> [Data under study]
::::::

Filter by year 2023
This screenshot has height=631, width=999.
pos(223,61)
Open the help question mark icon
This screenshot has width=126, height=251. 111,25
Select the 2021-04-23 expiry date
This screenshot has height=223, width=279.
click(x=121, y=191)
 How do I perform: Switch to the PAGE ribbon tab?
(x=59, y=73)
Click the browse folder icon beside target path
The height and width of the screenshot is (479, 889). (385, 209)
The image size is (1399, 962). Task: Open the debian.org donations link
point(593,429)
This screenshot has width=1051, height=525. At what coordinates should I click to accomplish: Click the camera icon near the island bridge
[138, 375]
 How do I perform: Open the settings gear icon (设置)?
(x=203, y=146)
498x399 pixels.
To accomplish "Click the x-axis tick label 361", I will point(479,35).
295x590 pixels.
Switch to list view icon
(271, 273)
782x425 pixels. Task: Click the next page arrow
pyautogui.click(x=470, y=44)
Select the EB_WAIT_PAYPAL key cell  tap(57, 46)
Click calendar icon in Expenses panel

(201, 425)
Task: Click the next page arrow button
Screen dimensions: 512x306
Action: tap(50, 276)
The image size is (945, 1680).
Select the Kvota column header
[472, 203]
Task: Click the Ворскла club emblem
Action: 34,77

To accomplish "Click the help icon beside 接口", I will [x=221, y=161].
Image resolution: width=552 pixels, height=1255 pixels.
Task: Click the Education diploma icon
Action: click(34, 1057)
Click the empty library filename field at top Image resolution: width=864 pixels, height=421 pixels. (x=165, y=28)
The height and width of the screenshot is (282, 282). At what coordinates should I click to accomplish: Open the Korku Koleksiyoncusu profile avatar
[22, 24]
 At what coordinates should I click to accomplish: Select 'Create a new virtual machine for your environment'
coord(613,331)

::::::

> [Your instructions] Every entry must be output again, exactly as written above.

> [Solution]
Filter by year 2023
This screenshot has height=631, width=999.
pos(223,61)
Open the help question mark icon
This screenshot has width=126, height=251. 111,25
Select the 2021-04-23 expiry date
This screenshot has height=223, width=279.
click(x=121, y=191)
 How do I perform: Switch to the PAGE ribbon tab?
(x=59, y=73)
Click the browse folder icon beside target path
The height and width of the screenshot is (479, 889). (385, 209)
The image size is (1399, 962). Task: Open the debian.org donations link
point(593,429)
This screenshot has width=1051, height=525. At what coordinates should I click to accomplish: Click the camera icon near the island bridge
[138, 375]
 How do I perform: Open the settings gear icon (设置)?
(x=203, y=146)
498x399 pixels.
To accomplish "Click the x-axis tick label 361", I will point(479,35).
295x590 pixels.
Switch to list view icon
(271, 273)
782x425 pixels. Task: Click the next page arrow
pyautogui.click(x=470, y=44)
Select the EB_WAIT_PAYPAL key cell  tap(57, 46)
Click calendar icon in Expenses panel

(201, 425)
Task: Click the next page arrow button
Screen dimensions: 512x306
Action: tap(50, 276)
The image size is (945, 1680).
Select the Kvota column header
[472, 203]
Task: Click the Ворскла club emblem
Action: 34,77

To accomplish "Click the help icon beside 接口", I will [x=221, y=161].
Image resolution: width=552 pixels, height=1255 pixels.
Task: Click the Education diploma icon
Action: click(34, 1057)
Click the empty library filename field at top Image resolution: width=864 pixels, height=421 pixels. (x=165, y=28)
The height and width of the screenshot is (282, 282). At what coordinates should I click to accomplish: Open the Korku Koleksiyoncusu profile avatar
[22, 24]
 At what coordinates should I click to accomplish: Select 'Create a new virtual machine for your environment'
coord(613,331)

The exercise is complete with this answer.